New data released today show that the NHS is struggling with a surge in flu cases and a lack of space for new patients.

Reports of people waiting up to 33 hours in hospital corridors and patients sleeping in cars due to a lack of beds seem to be borne out by by the latest figures, which show that ambulance handover delays have hit a new high.

The situation has become so grave that the NHS has been described as being “on the point of collapse” — a reality that has forced thousands of nurses and ambulance workers out on strike.

What do the figures say?

The latest figures show that ambulance delays have hit a record high, with 44% of patients waiting 30 minutes to be treated.

More than a quarter waited over an hour to be handed to A&E teams.

Meanwhile, there was an average of 5,105 flu patients in general hospital beds last week — up 47% on the previous week and nearly seven times the number at the start of December.

Patients in critical care beds have also jumped sharply, up 26% week-on-week from 267 to 336.

It represents a massive jump on last year, when just 38 patients were in hospital with flu and only two in critical care.

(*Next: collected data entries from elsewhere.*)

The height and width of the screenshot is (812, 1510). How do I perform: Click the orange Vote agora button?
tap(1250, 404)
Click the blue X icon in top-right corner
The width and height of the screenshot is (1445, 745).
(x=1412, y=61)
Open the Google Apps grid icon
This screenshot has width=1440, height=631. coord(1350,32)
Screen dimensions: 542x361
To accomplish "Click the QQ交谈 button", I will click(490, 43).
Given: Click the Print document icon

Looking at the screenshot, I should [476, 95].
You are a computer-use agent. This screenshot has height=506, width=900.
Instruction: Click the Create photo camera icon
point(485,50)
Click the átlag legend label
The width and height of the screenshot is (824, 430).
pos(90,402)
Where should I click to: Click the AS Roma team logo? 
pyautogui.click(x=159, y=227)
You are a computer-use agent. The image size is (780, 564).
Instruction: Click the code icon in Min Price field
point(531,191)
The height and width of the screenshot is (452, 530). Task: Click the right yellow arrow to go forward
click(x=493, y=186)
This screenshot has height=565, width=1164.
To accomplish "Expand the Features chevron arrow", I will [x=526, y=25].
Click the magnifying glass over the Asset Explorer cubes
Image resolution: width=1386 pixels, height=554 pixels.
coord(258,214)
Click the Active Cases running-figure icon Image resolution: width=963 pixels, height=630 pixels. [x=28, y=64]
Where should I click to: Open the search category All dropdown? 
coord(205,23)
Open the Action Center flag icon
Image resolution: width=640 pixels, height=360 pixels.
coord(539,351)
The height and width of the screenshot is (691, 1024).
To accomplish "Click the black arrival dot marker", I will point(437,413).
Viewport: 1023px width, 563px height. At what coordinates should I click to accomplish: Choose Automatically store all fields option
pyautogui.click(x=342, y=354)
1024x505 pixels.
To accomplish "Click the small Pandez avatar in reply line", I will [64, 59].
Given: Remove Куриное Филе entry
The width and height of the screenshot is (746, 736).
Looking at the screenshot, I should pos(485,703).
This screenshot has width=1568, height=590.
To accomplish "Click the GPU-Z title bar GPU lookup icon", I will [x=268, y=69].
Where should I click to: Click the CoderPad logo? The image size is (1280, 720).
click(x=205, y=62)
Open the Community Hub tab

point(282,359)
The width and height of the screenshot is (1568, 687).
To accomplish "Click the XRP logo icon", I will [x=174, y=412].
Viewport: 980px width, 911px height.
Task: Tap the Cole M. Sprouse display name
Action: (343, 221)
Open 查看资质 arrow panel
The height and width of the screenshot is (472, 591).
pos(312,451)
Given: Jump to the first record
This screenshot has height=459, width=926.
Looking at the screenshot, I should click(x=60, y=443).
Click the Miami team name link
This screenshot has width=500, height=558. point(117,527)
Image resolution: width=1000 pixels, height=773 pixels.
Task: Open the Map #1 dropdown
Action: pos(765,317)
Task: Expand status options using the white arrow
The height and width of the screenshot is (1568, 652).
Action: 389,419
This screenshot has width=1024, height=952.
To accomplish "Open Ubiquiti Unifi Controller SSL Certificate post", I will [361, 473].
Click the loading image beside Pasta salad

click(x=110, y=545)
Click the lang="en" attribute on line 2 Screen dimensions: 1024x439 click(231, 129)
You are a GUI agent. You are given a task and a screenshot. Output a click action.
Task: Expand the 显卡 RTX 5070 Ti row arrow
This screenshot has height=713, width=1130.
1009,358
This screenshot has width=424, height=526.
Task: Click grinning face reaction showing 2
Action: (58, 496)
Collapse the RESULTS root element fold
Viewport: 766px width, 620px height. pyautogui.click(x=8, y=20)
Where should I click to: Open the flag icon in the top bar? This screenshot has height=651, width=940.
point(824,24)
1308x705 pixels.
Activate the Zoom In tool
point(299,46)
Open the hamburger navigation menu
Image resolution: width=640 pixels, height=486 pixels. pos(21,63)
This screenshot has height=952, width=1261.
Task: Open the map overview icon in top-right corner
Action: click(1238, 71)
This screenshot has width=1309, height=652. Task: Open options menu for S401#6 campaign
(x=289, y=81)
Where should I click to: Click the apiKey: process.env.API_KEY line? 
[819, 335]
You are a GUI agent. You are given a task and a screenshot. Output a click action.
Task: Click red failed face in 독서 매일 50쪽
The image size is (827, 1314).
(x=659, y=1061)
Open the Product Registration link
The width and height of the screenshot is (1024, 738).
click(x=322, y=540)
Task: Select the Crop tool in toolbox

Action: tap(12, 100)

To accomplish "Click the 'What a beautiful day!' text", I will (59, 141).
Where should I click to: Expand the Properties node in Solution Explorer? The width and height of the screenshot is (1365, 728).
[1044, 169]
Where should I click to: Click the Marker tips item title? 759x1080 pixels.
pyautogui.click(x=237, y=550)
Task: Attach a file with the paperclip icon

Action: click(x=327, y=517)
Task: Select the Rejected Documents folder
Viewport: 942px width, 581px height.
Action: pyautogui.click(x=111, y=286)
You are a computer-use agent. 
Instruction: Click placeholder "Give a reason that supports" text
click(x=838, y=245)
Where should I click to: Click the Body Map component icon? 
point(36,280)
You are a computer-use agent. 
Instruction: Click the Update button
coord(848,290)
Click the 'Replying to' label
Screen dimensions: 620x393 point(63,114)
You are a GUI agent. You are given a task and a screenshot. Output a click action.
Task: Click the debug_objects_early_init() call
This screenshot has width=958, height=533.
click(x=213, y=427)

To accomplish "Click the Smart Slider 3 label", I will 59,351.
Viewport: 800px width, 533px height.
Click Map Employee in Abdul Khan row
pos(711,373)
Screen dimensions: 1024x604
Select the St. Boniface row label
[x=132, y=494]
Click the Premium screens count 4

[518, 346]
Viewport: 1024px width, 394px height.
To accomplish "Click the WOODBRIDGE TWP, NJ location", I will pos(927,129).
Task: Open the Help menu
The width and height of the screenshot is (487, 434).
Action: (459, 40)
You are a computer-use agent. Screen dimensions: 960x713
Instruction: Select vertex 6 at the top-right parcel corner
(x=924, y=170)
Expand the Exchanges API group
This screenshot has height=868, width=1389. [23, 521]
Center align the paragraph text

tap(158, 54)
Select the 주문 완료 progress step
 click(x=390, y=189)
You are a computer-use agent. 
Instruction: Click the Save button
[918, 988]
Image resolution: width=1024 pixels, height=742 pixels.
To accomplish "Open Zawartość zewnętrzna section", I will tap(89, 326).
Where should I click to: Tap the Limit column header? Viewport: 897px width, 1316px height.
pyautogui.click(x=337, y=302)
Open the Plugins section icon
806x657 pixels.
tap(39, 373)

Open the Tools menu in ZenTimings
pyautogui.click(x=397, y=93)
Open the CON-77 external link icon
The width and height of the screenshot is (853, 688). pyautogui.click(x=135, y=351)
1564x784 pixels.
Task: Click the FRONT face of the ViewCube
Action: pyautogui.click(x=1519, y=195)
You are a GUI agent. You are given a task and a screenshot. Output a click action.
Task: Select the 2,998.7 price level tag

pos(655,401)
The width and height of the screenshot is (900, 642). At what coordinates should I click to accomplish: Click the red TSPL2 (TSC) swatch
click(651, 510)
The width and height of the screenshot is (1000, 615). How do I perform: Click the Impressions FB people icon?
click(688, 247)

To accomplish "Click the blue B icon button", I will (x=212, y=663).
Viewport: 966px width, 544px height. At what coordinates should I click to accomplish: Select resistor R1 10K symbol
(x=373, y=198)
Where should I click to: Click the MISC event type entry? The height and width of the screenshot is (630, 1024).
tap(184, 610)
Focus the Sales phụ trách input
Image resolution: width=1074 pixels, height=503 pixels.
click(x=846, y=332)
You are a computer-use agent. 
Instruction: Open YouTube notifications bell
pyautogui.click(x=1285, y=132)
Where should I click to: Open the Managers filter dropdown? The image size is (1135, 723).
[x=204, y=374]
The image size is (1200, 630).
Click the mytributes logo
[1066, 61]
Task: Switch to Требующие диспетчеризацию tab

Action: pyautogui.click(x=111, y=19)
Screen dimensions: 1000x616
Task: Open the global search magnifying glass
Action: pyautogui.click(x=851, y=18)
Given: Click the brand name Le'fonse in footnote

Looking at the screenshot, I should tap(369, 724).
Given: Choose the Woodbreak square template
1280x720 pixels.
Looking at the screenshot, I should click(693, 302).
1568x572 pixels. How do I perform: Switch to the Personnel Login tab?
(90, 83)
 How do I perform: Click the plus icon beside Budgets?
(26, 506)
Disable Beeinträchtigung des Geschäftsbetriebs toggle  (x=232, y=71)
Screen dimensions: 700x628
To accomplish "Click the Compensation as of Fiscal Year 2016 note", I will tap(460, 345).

The number of deaths registered in England and Wales in the week before Christmas was also 20% higher than the five-year average.

This was largely due to cases of influenza and pneumonia increasing in recent weeks, according to the Office for National Statistics (ONS).

And the struggle the NHS has to discharge patients out of hospital once they are well — due to a lack of social care provision in the community — is revealed by figures showing that an average of 12,809 beds a day last week were filled with patients who were ready to leave.

That is up almost a third on the figure for this time last year, when there were 9,858 beds that were occupied that did not need to be.

What have health leaders said?

Matthew Taylor, chief executive of the NHS Confederation which represents the healthcare system in England, said the report “underlines the stark reality of the pressures that NHS leaders, their staff and patients are enduring”.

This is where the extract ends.